Bound NMIIs and linkers are modeled as harmonic springs, and the stretching energy is written as

U_{N M I I / l i n k e r}^{s t r} = \frac{1}{2} K_{N M I I / l i n k e r}^{s t r} {(l_{N M I I / l i n k e r} - l_{N M I I / l i n k e r, 0})}^{2} .

$l_{N M I I / l i n k e r, 0}$ is the equilibrium length of a linker, which are initialized when a linker /NMII binding reaction occurs as the distance between the paired binding site. $l_{N M I I, 0}$ is reset every time a motor walking reaction occurs.
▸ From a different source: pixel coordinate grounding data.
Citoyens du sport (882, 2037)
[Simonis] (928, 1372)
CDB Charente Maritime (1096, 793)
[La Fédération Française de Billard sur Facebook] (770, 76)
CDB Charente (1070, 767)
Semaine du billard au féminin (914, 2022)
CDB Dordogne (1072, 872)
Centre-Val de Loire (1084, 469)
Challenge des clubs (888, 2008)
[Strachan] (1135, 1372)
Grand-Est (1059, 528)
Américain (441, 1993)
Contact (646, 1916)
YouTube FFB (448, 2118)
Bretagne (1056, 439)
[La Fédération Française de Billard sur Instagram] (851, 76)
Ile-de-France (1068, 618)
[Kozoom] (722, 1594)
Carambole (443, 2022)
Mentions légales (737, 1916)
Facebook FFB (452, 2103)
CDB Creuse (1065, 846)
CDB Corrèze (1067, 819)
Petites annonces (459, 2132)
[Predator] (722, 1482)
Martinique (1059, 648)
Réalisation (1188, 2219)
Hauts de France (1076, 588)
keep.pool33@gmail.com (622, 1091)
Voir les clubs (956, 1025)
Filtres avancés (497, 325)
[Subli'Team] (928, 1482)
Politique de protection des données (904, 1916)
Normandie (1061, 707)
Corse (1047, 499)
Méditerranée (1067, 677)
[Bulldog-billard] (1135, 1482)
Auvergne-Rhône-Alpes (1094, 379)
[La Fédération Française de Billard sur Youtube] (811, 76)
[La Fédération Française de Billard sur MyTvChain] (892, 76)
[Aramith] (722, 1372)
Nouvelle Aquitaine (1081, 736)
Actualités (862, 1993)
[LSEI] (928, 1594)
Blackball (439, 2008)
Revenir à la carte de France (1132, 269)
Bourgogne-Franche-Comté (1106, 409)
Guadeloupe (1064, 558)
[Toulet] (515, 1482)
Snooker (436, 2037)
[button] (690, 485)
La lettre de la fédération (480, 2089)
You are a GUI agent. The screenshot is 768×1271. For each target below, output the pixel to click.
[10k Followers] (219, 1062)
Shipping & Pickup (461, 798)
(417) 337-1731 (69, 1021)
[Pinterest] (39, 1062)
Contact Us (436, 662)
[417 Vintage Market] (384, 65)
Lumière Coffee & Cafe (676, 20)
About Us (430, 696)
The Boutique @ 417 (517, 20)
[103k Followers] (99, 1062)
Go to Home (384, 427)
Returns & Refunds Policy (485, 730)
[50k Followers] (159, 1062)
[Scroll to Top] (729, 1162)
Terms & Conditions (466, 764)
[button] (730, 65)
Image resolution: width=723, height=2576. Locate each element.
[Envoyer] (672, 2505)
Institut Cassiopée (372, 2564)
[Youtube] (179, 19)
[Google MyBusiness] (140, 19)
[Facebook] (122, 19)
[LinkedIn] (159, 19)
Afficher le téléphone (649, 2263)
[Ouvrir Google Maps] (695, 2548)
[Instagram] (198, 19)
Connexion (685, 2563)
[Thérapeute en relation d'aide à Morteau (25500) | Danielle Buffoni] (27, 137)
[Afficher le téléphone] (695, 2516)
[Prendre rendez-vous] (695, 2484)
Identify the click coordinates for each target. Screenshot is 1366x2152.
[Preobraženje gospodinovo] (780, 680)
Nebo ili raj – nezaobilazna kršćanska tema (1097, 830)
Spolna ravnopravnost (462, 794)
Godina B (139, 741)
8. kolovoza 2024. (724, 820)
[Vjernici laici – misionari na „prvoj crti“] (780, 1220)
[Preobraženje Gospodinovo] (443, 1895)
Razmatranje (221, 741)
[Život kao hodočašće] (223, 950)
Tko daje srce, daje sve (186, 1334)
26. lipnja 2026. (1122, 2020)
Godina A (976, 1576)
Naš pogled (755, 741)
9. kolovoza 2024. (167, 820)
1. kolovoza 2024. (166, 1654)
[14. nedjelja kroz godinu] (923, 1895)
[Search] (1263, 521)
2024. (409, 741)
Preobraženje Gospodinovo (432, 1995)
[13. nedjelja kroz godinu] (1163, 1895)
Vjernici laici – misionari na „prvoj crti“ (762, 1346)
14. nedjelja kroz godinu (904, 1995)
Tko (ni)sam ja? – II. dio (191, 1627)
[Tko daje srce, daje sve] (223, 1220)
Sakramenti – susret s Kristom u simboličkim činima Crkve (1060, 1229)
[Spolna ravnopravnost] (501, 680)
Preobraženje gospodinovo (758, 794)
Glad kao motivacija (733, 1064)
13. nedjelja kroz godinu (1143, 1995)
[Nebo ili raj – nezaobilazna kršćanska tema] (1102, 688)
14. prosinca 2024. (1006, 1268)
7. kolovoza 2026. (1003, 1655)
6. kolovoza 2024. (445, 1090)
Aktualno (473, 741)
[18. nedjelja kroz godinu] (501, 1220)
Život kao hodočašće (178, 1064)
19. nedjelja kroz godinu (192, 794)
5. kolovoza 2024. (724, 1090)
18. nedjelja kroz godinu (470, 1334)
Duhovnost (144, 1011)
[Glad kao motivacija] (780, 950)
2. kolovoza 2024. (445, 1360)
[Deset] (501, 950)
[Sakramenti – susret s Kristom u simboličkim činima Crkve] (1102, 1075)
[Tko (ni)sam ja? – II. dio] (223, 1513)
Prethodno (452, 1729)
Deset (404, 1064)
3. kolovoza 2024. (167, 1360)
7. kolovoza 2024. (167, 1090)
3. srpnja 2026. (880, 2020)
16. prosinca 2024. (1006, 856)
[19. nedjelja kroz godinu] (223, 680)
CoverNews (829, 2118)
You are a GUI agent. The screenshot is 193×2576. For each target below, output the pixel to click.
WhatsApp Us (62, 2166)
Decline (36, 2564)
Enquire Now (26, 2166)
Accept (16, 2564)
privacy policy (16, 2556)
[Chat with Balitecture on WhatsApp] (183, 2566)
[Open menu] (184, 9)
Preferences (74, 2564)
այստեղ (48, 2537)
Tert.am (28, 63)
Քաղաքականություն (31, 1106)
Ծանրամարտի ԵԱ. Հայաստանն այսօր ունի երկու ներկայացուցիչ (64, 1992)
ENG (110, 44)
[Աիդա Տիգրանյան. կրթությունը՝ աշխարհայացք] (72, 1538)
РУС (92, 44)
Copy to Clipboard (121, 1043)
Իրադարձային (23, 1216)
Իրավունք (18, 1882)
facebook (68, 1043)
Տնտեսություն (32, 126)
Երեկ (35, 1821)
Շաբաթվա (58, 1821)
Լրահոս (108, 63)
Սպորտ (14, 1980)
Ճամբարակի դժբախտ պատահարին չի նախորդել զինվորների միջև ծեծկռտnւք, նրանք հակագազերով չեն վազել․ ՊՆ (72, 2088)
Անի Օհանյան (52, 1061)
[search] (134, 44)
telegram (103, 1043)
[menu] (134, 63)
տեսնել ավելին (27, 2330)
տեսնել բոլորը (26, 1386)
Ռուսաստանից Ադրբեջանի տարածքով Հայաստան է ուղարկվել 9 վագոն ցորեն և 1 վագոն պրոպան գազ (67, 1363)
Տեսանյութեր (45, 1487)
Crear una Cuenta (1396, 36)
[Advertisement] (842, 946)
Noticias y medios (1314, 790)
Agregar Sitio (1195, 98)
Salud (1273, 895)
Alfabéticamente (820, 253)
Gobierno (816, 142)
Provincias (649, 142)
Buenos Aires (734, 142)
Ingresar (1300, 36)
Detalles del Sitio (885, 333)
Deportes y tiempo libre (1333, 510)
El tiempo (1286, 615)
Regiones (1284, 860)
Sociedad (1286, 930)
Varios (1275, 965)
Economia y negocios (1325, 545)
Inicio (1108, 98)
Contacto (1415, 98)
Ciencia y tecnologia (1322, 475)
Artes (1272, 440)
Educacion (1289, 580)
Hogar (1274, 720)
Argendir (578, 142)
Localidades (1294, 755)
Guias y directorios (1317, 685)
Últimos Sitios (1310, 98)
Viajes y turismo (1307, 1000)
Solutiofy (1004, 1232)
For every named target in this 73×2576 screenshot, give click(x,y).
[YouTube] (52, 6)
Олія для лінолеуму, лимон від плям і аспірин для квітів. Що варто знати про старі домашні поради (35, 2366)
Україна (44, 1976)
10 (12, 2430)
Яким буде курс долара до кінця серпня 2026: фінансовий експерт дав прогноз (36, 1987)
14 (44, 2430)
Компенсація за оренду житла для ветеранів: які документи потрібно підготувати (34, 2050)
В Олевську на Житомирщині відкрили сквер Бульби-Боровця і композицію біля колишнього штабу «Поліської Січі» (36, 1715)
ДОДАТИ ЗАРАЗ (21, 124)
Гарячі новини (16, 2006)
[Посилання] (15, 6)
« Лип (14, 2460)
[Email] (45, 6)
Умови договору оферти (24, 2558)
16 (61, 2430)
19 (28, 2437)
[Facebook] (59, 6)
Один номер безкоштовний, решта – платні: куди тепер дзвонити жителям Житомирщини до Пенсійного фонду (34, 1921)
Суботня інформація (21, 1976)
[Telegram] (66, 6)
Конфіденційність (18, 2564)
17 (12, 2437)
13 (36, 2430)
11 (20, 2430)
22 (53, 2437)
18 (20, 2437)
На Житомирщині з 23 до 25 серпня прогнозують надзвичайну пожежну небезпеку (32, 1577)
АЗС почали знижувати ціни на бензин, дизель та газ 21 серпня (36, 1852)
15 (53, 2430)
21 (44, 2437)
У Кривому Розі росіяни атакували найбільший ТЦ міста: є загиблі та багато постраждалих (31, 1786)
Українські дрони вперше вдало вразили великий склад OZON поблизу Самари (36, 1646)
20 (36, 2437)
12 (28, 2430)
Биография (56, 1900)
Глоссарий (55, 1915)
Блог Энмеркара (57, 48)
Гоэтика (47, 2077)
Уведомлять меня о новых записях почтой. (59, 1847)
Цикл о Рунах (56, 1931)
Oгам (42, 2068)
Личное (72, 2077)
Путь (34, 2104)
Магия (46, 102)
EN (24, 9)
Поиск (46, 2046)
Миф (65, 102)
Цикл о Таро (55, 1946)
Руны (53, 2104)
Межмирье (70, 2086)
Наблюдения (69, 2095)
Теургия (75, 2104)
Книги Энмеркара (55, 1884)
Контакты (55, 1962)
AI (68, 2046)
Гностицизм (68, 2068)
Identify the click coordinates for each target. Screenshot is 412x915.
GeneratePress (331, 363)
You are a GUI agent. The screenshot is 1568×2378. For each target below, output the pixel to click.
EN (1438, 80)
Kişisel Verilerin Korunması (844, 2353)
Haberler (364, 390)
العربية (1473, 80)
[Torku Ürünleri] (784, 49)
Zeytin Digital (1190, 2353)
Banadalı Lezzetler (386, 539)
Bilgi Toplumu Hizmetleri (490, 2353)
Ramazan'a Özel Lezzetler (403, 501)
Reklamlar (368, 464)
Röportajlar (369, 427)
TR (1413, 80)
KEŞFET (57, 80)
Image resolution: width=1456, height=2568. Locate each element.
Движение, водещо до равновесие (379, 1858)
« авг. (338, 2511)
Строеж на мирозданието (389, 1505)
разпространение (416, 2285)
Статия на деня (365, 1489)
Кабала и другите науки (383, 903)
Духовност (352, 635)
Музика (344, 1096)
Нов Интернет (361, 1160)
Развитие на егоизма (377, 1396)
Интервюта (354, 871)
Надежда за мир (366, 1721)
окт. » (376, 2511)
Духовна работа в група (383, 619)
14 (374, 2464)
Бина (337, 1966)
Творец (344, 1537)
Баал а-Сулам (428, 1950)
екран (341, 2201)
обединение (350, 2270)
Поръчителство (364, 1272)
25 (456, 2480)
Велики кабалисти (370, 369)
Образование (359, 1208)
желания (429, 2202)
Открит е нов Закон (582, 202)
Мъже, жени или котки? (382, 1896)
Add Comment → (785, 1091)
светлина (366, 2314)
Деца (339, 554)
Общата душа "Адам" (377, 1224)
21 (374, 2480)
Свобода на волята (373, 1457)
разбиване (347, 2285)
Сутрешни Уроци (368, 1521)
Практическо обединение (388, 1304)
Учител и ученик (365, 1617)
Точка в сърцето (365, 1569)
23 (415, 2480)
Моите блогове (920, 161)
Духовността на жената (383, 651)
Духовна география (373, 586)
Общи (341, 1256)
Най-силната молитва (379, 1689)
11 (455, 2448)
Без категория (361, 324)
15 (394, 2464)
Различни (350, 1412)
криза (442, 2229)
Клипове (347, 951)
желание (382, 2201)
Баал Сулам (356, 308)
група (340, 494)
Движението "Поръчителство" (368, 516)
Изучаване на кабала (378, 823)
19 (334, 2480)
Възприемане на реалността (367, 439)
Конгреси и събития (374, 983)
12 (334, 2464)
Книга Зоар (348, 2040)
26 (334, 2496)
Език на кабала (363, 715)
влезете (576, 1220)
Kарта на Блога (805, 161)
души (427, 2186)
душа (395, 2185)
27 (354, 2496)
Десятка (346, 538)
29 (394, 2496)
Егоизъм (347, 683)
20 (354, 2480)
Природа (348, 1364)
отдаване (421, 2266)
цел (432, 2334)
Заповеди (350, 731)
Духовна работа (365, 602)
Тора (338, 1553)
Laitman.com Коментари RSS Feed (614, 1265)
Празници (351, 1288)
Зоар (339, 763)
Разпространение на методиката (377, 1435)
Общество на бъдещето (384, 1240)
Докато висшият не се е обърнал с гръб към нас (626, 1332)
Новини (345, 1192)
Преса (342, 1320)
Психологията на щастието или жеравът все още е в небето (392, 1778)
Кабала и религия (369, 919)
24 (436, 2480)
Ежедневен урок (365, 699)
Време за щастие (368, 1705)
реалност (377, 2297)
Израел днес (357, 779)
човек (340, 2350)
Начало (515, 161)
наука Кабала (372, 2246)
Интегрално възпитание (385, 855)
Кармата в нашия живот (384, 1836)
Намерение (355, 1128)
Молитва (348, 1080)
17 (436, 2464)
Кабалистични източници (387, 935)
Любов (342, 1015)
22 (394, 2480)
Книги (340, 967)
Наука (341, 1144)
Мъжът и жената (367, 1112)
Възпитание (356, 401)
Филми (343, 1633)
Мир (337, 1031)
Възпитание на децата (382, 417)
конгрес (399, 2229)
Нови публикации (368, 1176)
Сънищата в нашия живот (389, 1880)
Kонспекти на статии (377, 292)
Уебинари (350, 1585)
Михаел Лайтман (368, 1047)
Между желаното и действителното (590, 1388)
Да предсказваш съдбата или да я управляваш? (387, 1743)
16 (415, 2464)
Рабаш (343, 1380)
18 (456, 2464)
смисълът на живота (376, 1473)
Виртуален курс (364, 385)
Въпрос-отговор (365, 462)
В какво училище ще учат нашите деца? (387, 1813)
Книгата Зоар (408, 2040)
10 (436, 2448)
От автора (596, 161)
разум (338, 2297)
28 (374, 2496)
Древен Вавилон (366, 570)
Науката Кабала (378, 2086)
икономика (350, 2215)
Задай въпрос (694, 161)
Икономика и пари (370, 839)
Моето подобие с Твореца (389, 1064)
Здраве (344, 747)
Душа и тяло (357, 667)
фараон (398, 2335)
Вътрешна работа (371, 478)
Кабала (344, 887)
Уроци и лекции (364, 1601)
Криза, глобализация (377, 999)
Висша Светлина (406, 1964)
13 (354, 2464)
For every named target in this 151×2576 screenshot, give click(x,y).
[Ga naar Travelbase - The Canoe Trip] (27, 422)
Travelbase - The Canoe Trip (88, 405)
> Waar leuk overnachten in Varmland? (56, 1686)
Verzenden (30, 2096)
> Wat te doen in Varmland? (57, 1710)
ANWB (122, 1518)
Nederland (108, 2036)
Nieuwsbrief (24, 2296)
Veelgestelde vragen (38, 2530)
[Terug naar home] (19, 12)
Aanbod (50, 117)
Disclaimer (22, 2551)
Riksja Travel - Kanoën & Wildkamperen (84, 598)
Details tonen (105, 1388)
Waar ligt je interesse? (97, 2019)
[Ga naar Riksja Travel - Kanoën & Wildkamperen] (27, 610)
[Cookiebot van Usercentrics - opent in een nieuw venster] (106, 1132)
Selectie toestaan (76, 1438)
In order to confine all the filaments within the simulation boundary, an exponential boundary repulsion potential is implemented. In the thin oblate system, the actual height of the network is set to be 400nm, and the diameter to 4000 nm. However, filaments would occasionally move out of the mechanical boundary due to rapid treadmilling, leading to simulation failures. To prevent this, we shift the boundary barrier slightly inside the network by a₀, and the exponential boundary repulsion is written as

U^{b o u n d a r y} = ϵ_{b o u n d a r y} e^{- (d - a_{0}) / λ},

where $ϵ_{b o u n d a r y} = 100 p N \cdot n m$ is the repulsive energy constant, $d$ is the distance between boundary and filament element, and $λ = 2.7 n m$ is the screening length. The boundary shifting factor a₀ is chosen to be 100nm based on experience. The existence of a₀ restricts the effective network boundary to height =200 nm and diameter =3800 nm.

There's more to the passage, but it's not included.